Exercício proposto 1:
Responda com base no texto sobre gastos de campanha:
(a) Segundo Karoline Leavitt, qual é o maior patrimônio da campanha de Trump?
(b) Em quais meses Kamala dobrou a arrecadação de fundos de Trump?
(c) Qual programa de televisão Trump estrelou?
Exercício proposto 2: Dê sequência ao texto sobre gastos de campanha, partindo da última frase apresentada.

Texto fornecido:
───

Trump visita bar temático de criptomoedas em Nova York — Foto: Spencer Platt/Getty Images/AFP

A mídia social se tornou um importante espaço de disputa para campanhas políticas, tanto como uma fonte de arrecadação de fundos quanto como um lugar para atrair eleitores mais jovens e indecisos que não consomem tanta televisão. E em uma eleição acirrada, ser capaz de motivar e ganhar eleitores menos engajados, mas persuasíveis, on-line pode fazer a diferença. A lacuna de gastos digitais está alimentando algum otimismo democrata sobre as eleições, mesmo que as pesquisas mostrem uma corrida ultracompetitiva.

— É uma enorme vantagem estratégica e a campanha de Trump parece estar dormindo ao volante — disse Kenneth Pennington, um estrategista digital democrata sobre o gasto on-line. — Kamala está conduzindo uma campanha mais moderna.

Karoline Leavitt, porta-voz da campanha de Trump, disse que não precisava gastar tanto porque os eleitores consomem voluntariamente conteúdo sobre o ex-presidente.

— A campanha de Kamala deve gastar uma quantia enorme em publicidade digital, e não o fazemos porque o maior patrimônio da nossa campanha é o presidente Donald Trump — disse ela. — Milhões de pessoas querem assistir e se envolver organicamente com o presidente Trump. Não dá para colocar um valor em dólar nisso.

Estratégias diferentes

Trump também está gastando menos na televisão — mas por margens menores. Parte dessa ênfase nos gastos reflete a visão de mundo do próprio Trump. Ele, que estrelou o programa de televisão "O Aprendiz", disse em particular que acha que os gastos digitais são um desperdício e pediu que sua campanha gaste mais na TV, de acordo com uma pessoa que o ouviu fazer tais comentários e insistiu no anonimato para discutir os comentários privados do ex-presidente.

Trump está se beneficiando dos gastos on-line de alguns comitês republicanos de ação política, mas dificilmente é o suficiente para se igualar aos de Kamala.

Parte da razão para a vantagem publicitária de Kamala é que ela simplesmente tem mais dinheiro: ela dobrou a arrecadação de fundos de Trump em julho e agosto. Mas a disparidade digital também reflete a estrutura e as prioridades de cada campanha. Um dos vice-gerentes de campanha de Kamala é um ex-estrategista digital de ponta, enquanto a campanha de Trump não tem um especialista digital em seus altos escalões.

Chris LaCivita, um dos cogerentes de campanha de Trump, disse que sua equipe tinha bastante experiência.

───

(Itens armazenados)
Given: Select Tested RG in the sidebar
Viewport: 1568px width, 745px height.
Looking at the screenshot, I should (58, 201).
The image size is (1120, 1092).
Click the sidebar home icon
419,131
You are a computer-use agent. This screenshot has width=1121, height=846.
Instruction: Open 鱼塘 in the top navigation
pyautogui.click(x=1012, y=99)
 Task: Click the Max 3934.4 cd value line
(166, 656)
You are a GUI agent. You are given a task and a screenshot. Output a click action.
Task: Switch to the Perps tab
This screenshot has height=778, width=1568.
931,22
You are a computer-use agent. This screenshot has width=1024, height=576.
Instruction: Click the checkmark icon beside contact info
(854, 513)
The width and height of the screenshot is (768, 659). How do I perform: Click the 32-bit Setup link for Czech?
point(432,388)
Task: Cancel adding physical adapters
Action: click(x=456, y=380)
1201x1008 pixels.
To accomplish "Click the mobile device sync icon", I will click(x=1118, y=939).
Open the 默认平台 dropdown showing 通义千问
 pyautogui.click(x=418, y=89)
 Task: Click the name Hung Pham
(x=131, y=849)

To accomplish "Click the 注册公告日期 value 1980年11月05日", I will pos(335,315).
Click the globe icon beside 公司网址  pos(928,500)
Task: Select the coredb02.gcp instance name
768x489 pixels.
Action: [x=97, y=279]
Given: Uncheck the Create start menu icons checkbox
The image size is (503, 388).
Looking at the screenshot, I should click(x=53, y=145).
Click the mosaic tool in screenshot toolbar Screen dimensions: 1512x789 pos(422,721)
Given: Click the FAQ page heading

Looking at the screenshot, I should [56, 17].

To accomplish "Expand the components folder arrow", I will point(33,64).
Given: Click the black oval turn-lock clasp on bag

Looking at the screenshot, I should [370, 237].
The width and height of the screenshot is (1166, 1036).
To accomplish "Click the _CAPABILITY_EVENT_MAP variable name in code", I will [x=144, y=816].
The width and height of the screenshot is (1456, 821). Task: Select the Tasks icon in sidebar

───

Resposta do exercício 1:
(a) O presidente Donald Trump.
(b) Em julho e agosto.
(c) "O Aprendiz".

Resposta do exercício 2:
— A experiência coletiva na entrega de mensagens na campanha de Trump para presidente ultrapassa mais de 100 anos — disse ele. — E também inclui o momento do início da internet até onde ela está hoje. Fizemos parte desse crescimento o tempo todo.

Trump ainda não anunciou no Snapchat, onde a campanha de Kamala gastou US$ 3,2 milhões (R$ 37,4 milhões) desde que ela se tornou candidata, mostram os registros da empresa. Há uma plataforma em que Trump está gastando e Kamala não: o X, de propriedade de Elon Musk, embora a soma do ex-presidente seja relativamente insignificante, um pouco mais de US$ 100 mil (R$ 543 mil) desde que o vice-presidente entrou na corrida.

Kamala tira selfie com senador da Pensilvânia John Fetterman — Foto: Andrew Harnik/Getty Images/AFP

Gastar mais dinheiro dificilmente é uma aposta certa na política presidencial. As eleições são frequentemente decididas por forças sociais mais amplas ou eventos mundiais. Trump venceu em 2016, quando gastou significativamente menos. Mas as duas últimas disputas presidenciais americanas foram tão acirradas — determinadas por dezenas de milhares de votos — que cada pequena vantagem é potencialmente decisiva.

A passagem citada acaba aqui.